A run of records
>> Begin

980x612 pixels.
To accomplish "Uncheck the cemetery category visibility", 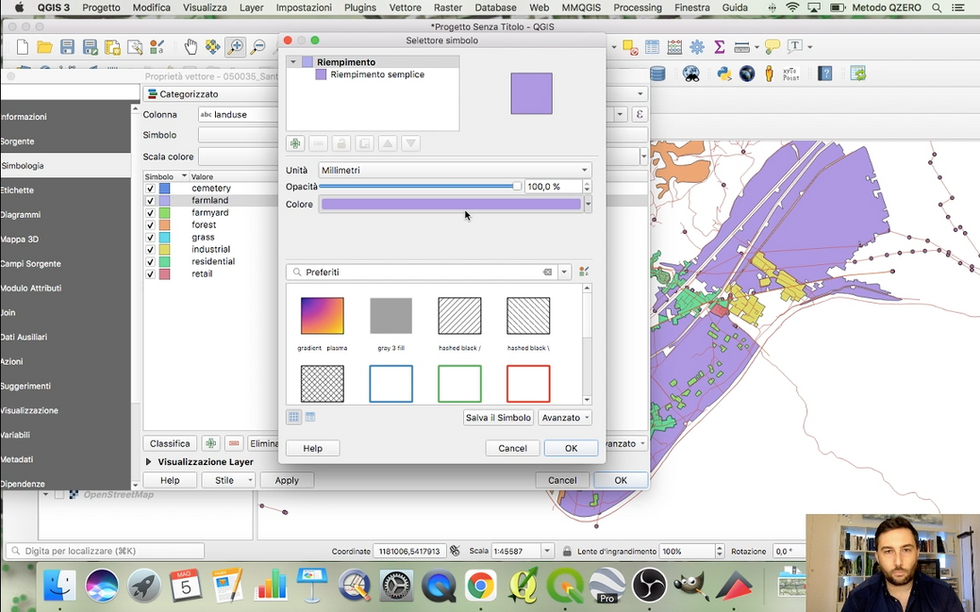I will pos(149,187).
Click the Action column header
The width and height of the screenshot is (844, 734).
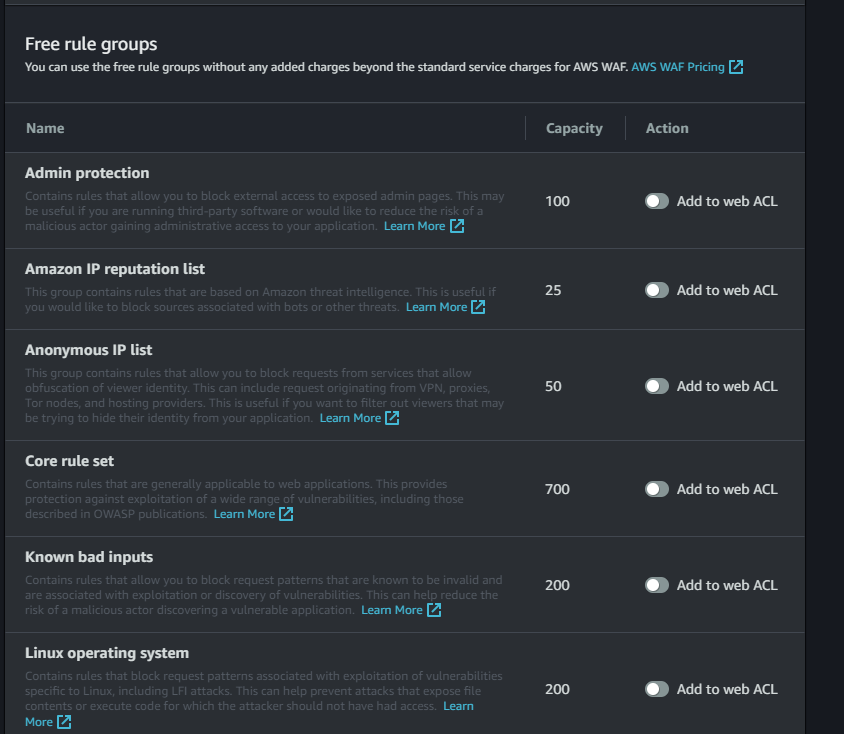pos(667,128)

>> End

Put the item lines above into a Markdown table with the columns No. and Text. Begin at the line that has "Click the Action column header" and stop after the last line of the items, numbering each row, skipping blank lines, and leaving the pictures out.

→ TASK RESULT:
| No. | Text |
|---|---|
| 1 | Click the Action column header |
| 2 | The width and height of the screenshot is (844, 734). |
| 3 | pos(667,128) |